## TESTO DI PARTENZA
↓↓↓
Cosa racconterò

È stato inevitabile, in questi giorni in cui alcuni nubifragi hanno messo a dura prova anche noi, qui, al paesello, pensare ai cambiamenti del clima e ritornare indietro con la memoria a quando ero più giovane.

Una foto del Cervino, vista sul blog di Claudio
https://clamarcap.com/

confrontata con un’altra foto di cinquant’anni prima in cui il Cervino era splendente di ghiacci e neve mentre ora, in quello stesso periodo dell’anno, è solo una grande piramide grigia e spoglia, mi ha fatto ricordare di che cosa discutevamo noi giovani, allora, inascoltati dagli adulti che consideravano i nostri discorsi “una nuova moda”, anche se di cambiamenti climatici se ne parlava già dalla metà dell’ottocento.
Poi diventammo adulti anche noi e smettemmo di discutere, perché quando si diventa adulti c’è altro a cui pensare e i sogni e le utopie tornano nei cassetti che restano ben chiusi e si dimenticano gli slanci della gioventù: c’è da pensare al pane per la famiglia e non sempre si ha la possibilità, e il tempo, di scremare, di andare per il sottile.

Questa l’ho scritta esattamente cinquant’anni fa.

Cosa racconterò, fra quarant’anni,
ai figli di mia figlia?
Cosa racconterò?
Racconterò dei pettirossi,
nel giardino davanti a casa mia,
delle rose, dei passeri e del gatto
che, alla sera, mi faceva compagnia.
Come racconterò di grilli e di cicale
a loro, che le vedranno nei musei?
↑↑↑
## OBIETTIVO A
Individua tutte le righe dei record che contengono la stringa «Task», distinguendo tra maiuscole e minuscole.
Il testo e i record sono materiali distinti e indipendenti tra loro.

## DATI DA USARE
↓↓↓
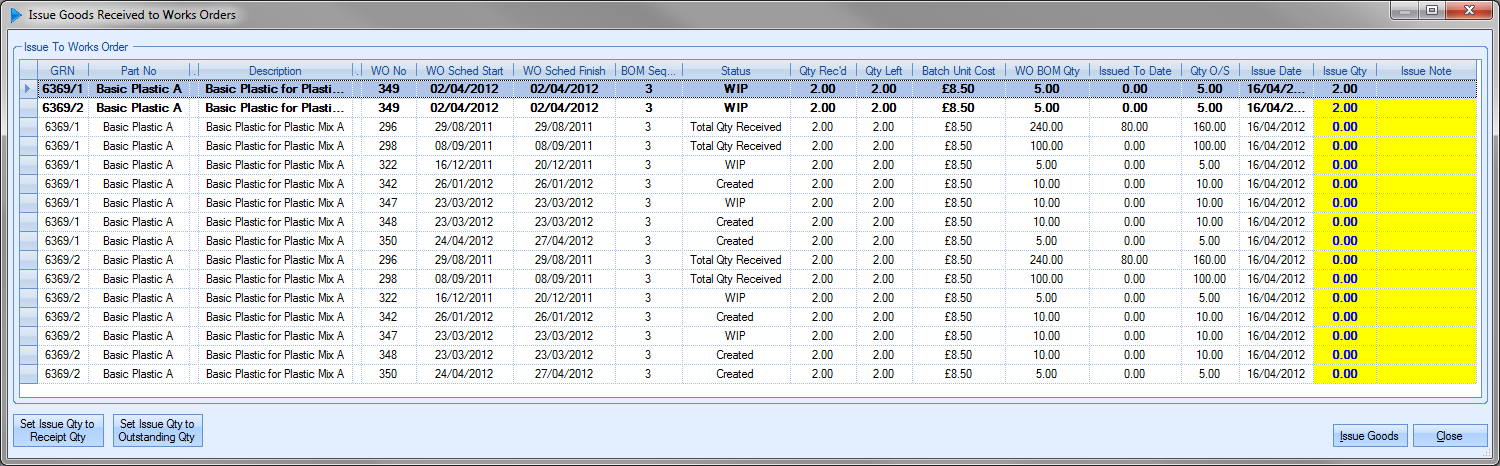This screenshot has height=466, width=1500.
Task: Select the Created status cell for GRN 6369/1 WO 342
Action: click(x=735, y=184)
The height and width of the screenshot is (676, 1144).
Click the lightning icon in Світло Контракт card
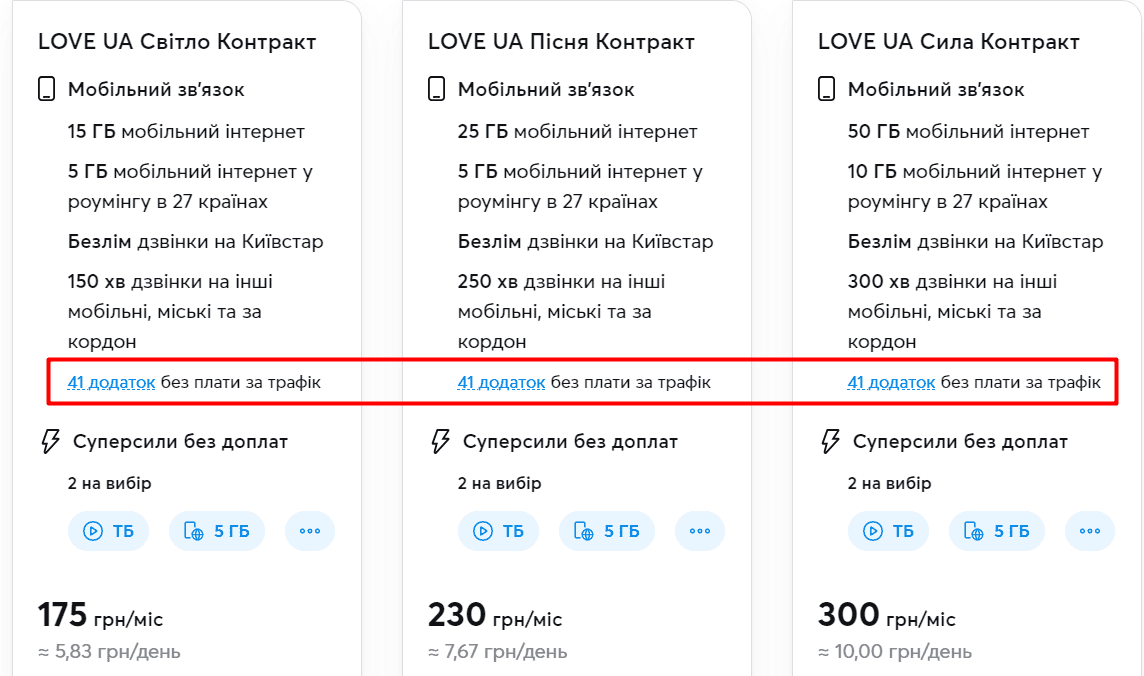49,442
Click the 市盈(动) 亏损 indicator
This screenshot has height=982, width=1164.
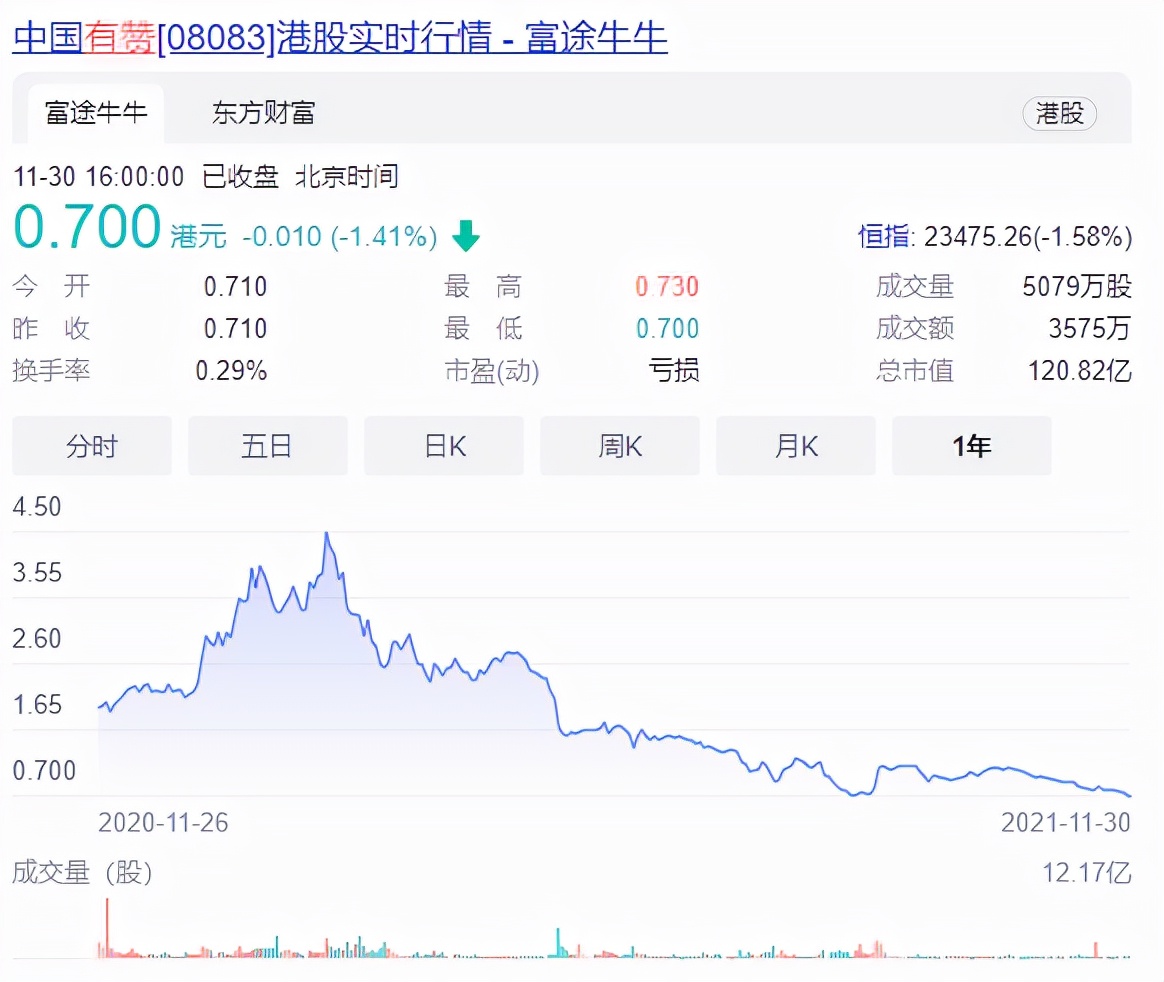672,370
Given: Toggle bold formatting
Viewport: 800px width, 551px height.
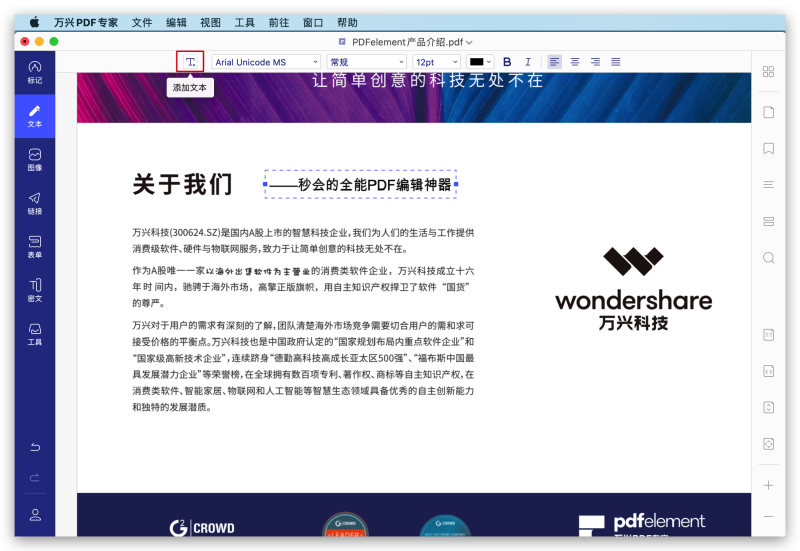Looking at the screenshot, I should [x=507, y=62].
↑↑↑
↓↓↓
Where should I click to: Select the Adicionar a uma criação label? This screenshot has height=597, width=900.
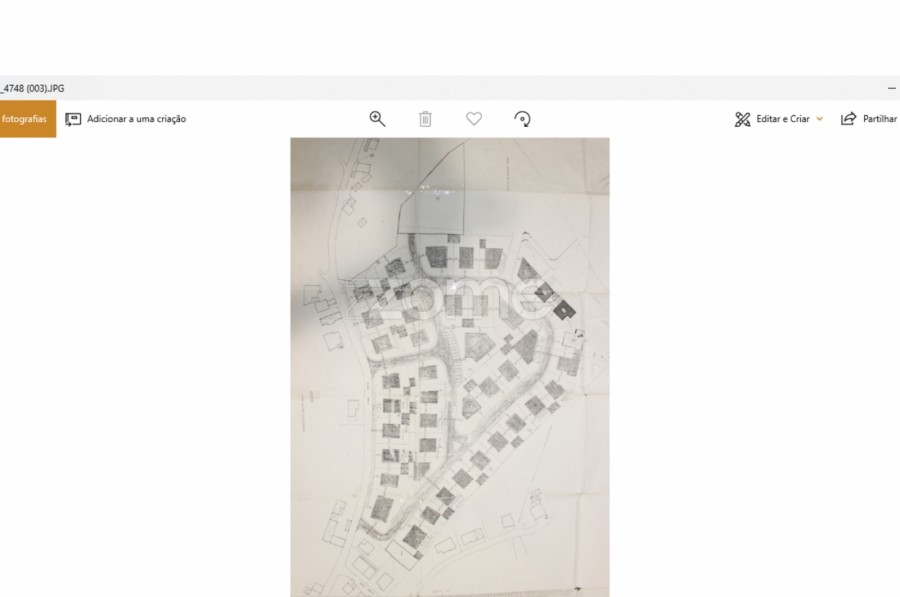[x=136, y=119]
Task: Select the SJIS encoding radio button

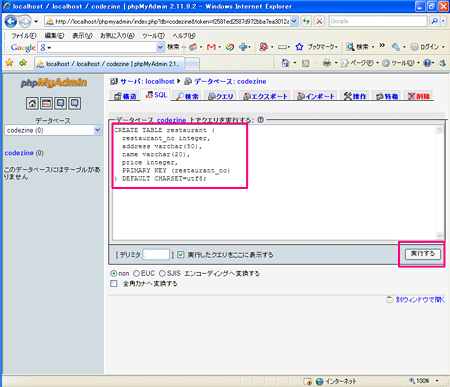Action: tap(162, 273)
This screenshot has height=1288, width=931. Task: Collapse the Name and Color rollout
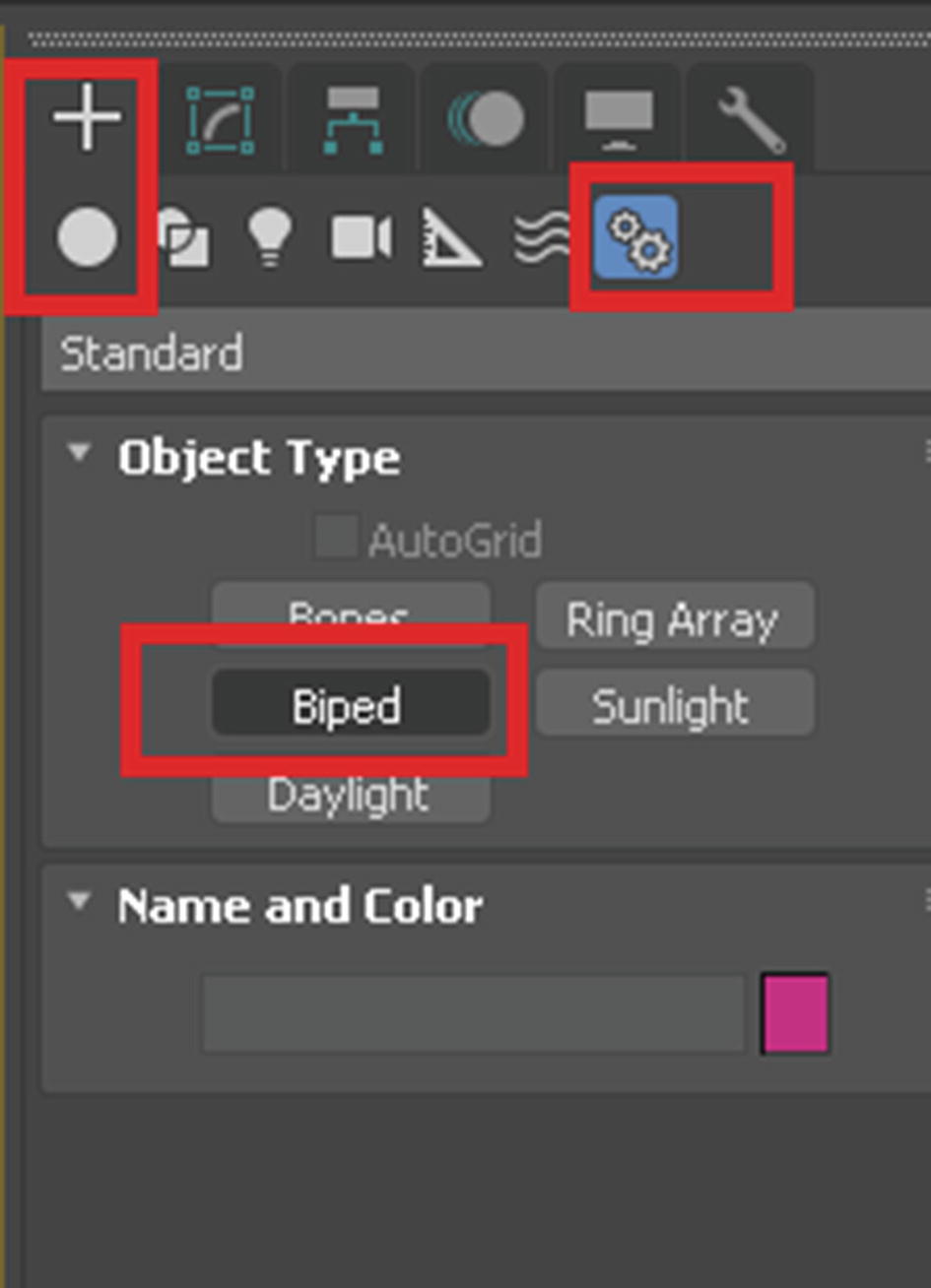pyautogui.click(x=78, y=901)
↑↑↑
## OBIETTIVO B
Riscrivi in forma più concisa il paragrafo del testo che comincia con «Poi diventammo adulti anche noi», conservandone i fatti principali.

## SOLUZIONE SCRITTA A
Task: Select the Created status cell for GRN 6369/1 WO 342
Task: Select the SJIS encoding radio button
This screenshot has height=1288, width=931. Task: Collapse the Name and Color rollout

## SOLUZIONE SCRITTA B
Diventati adulti, smettemmo di discutere: da adulti si pensa ad altro, sogni e utopie tornano in cassetti ben chiusi e gli slanci della gioventù si dimenticano. Bisogna pensare al pane per la famiglia, e non sempre si hanno la possibilità e il tempo di scremare e andare per il sottile.